Regular expressions not working

big_malk · Apr 21, 2010

A client of mine has over a million scientific article summaries that need important into a database, for some reason the only format they can get them in is the text from emails, each email having over 8,000 articles.
Seems to me the best way to extract the data is using regular expressions. I've split the articles into an array, and I'm trying to get the data out of them, here's a sample of one:

\\
Paper: astro-ph/0102400
From: Mikhail V. MEDVEDEV <medvedev@cita.utoronto.ca>
Date: Fri, 23 Feb 2001 00:37:07 GMT (18kb)

Title: Self-Interacting Dark Matter with Flavor Mixing
Authors: Mikhail V. Medvedev (CITA)
Comments: 3 pages with 2 eps figures, aipproc.sty.
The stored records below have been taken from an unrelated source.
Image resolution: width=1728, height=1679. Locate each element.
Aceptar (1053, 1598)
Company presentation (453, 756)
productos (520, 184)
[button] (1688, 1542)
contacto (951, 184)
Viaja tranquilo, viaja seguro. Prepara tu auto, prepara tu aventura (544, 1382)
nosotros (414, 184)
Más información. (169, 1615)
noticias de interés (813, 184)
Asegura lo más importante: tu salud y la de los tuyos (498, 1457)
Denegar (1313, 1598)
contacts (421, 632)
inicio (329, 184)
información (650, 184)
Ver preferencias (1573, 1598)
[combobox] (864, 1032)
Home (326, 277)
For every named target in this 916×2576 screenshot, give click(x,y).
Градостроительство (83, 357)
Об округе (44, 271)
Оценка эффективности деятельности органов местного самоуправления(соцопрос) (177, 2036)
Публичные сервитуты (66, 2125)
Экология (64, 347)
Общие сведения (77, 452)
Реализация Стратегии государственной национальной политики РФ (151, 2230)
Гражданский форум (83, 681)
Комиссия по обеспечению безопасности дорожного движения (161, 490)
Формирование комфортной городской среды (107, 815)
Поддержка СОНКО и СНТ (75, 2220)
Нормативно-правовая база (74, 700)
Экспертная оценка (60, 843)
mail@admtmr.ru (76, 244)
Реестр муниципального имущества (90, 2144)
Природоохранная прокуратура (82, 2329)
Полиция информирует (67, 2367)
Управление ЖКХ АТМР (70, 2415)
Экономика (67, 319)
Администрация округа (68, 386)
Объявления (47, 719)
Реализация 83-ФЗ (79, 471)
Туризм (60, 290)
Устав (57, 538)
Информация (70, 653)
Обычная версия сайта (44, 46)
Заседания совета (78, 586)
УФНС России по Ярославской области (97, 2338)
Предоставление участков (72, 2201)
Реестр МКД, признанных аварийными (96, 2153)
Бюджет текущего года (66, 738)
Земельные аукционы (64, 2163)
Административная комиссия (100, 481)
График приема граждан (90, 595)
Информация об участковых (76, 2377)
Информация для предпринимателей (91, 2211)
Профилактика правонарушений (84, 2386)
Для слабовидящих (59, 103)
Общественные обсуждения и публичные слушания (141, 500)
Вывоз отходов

To appear in Proceedings of
the 20th Texas Symposium on Relativistic Astrophysics, Austin, Texas, 2000,
edited by J. Craig Wheeler and Hugo Martel (American Institute of Physics)
Report-no: Poster-14.4
\\
The crisis of the cold dark matter and problems of the self-interacting dark
matter models is resolved by postulating flavor mixing of dark matter
particles. Flavor-mixed particles segregate in the gravitational field to form
dark halos composed of heavy mass eigenstates. Since these particles are mixed
in the interaction basis, elastic collisions convert some of heavy eigenstates
into light ones which leave dense central regions of the halo. This
annihilation-like process will soften dense central cusps of halos. The
proposed model accumulates most of the attractive features of self-interacting
and annihilating dark matter models, but does not suffer from their severe
drawbacks. This model is natural; it does not require fine tuning.
\\ ( http://arXiv.org/abs/astro-ph/0102400 , 18kb)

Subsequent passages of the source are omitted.